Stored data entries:

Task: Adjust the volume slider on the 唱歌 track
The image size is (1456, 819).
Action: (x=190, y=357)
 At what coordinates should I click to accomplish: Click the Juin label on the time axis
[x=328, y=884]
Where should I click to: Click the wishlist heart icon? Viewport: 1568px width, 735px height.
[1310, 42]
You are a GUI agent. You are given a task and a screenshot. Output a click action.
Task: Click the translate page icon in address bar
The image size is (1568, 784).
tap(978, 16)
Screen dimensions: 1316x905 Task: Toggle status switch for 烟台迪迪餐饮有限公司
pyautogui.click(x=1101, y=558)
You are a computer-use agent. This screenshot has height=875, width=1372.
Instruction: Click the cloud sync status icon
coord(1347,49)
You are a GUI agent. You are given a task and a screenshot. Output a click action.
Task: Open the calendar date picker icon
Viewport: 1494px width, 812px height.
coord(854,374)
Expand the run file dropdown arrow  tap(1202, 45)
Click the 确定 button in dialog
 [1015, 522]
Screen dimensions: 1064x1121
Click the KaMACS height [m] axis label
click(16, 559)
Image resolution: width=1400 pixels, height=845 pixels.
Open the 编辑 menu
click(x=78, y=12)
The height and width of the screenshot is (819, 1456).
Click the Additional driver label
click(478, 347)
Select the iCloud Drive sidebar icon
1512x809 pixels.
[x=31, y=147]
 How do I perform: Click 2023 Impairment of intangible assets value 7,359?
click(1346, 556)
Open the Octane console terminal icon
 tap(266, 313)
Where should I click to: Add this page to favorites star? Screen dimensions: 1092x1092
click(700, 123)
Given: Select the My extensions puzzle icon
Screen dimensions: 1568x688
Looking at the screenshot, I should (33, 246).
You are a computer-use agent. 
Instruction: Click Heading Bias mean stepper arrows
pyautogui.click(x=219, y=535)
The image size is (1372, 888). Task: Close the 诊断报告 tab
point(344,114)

What to do =>
I need each line above reproduced exactly.

Reply =>
Task: Adjust the volume slider on the 唱歌 track
The image size is (1456, 819).
Action: (x=190, y=357)
 At what coordinates should I click to accomplish: Click the Juin label on the time axis
[x=328, y=884]
Where should I click to: Click the wishlist heart icon? Viewport: 1568px width, 735px height.
[1310, 42]
You are a GUI agent. You are given a task and a screenshot. Output a click action.
Task: Click the translate page icon in address bar
The image size is (1568, 784).
tap(978, 16)
Screen dimensions: 1316x905 Task: Toggle status switch for 烟台迪迪餐饮有限公司
pyautogui.click(x=1101, y=558)
You are a computer-use agent. This screenshot has height=875, width=1372.
Instruction: Click the cloud sync status icon
coord(1347,49)
You are a GUI agent. You are given a task and a screenshot. Output a click action.
Task: Open the calendar date picker icon
Viewport: 1494px width, 812px height.
coord(854,374)
Expand the run file dropdown arrow  tap(1202, 45)
Click the 确定 button in dialog
 [1015, 522]
Screen dimensions: 1064x1121
Click the KaMACS height [m] axis label
click(16, 559)
Image resolution: width=1400 pixels, height=845 pixels.
Open the 编辑 menu
click(x=78, y=12)
The height and width of the screenshot is (819, 1456).
Click the Additional driver label
click(478, 347)
Select the iCloud Drive sidebar icon
1512x809 pixels.
[x=31, y=147]
 How do I perform: Click 2023 Impairment of intangible assets value 7,359?
click(1346, 556)
Open the Octane console terminal icon
 tap(266, 313)
Where should I click to: Add this page to favorites star? Screen dimensions: 1092x1092
click(700, 123)
Given: Select the My extensions puzzle icon
Screen dimensions: 1568x688
Looking at the screenshot, I should (33, 246).
You are a computer-use agent. 
Instruction: Click Heading Bias mean stepper arrows
pyautogui.click(x=219, y=535)
The image size is (1372, 888). Task: Close the 诊断报告 tab
point(344,114)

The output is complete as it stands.